Teatime Challenges

Every now and then I like to spice up Beagle teatime by serving their kibble in food-dispensing toys. We have separate toys for each of them; Beanie gets her kibble in a  plastic jar whose open neck is blocked by a knotted rope, while Biggles gets his food in a hard ball that makes a squeaky noise as it rolls.

At one point we tried giving them both the jar toy, but while Beanie quickly learned to release the kibble in the manner envisaged by the toy’s creator, Biggles found a faster and much more direct method. He simply chewed through the knotted rope then rolled the jar around until the kibble fell out! So, now he gets the more or less chew-proof ball, and Beanie keeps the one remaining undamaged treat jar.

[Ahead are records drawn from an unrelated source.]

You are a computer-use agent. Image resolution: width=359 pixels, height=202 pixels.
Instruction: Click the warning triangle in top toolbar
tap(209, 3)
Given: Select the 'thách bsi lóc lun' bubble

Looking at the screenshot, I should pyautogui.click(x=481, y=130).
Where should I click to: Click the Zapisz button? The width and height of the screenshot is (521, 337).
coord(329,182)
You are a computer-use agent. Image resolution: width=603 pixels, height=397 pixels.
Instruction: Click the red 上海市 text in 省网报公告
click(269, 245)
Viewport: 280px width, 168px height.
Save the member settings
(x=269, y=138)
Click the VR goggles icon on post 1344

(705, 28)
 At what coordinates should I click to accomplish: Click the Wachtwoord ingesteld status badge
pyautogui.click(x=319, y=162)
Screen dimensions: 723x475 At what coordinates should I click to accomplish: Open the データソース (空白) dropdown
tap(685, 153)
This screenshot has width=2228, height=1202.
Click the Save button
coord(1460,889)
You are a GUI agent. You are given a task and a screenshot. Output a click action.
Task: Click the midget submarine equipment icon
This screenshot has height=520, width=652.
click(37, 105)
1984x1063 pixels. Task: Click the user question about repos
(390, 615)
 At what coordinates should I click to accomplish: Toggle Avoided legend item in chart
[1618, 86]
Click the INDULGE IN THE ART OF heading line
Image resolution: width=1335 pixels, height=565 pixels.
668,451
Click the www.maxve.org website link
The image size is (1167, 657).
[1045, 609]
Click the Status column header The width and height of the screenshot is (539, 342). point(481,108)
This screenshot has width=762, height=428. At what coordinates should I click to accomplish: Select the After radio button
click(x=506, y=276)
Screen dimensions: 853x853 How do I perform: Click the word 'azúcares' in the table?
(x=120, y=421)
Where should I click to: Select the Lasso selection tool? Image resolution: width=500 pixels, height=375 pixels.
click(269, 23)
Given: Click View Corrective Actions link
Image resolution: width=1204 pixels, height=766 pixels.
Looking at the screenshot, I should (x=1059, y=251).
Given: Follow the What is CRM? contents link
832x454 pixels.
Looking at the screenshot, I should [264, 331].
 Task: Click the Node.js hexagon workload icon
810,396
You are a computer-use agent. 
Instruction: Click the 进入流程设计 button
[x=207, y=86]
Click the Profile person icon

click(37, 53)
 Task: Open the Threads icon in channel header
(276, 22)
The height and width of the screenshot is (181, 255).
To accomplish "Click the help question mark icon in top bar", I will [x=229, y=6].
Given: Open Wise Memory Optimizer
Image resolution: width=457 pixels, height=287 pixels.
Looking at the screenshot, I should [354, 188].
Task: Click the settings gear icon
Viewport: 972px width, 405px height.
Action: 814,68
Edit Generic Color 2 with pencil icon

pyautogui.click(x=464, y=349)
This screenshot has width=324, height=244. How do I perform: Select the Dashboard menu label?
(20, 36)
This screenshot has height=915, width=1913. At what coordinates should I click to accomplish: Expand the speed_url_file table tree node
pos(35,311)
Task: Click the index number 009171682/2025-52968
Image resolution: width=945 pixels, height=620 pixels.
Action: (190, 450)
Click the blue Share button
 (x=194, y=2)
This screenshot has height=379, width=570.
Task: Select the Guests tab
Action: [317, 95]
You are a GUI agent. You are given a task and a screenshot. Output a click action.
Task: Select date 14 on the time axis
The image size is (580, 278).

The idea behind such toys is to keep the dog stimulated and occupied so the owner can get some peace, kind of a set-it-and-forget thing, but in our house it doesn’t work out like that – it’s much more interactive. As you’ll see in the video, Biggles rolls his ball around at quite a pace, and inevitably some of the kibble manages to dodge his mouth and find its way under doors and furniture. We quickly learned that it’s absolutely vital to locate all this stray kibble, because if we don’t either he or Beanie (particularly Beanie!) will try to get it on their own, and anything that stands in their way is likely to take serious damage. For that reason, the second the ball goes empty I have to join Biggles for a team kibble hunt. I press my head down close to the floor and try to peer under the furniture, and more often than not I feel his furry head right beside mine as he does the same. Once we’re confident that all the strays have been rounded up and deposited in his stomach, I can turn my attention to Beanie. Usually there’s still a fair chunk of kibble left in her jar and I get to be her hero as I open it up and give her easy access.

A Challenging Tea from Paul Roberts on Vimeo.

4 Replies to “Teatime Challenges”

  1. Paul Post author

    I *think* we got it out of our local Tesco, but I’ve seen them in a few other pet stores. The thing about them is that their made of a rigid plastic, have a single hole for loading/food release, and the noise they make is powered by movement rather than batteries. Cheap and cheerful but it’s survived for 18 months so far and that’s no minor accomplishment!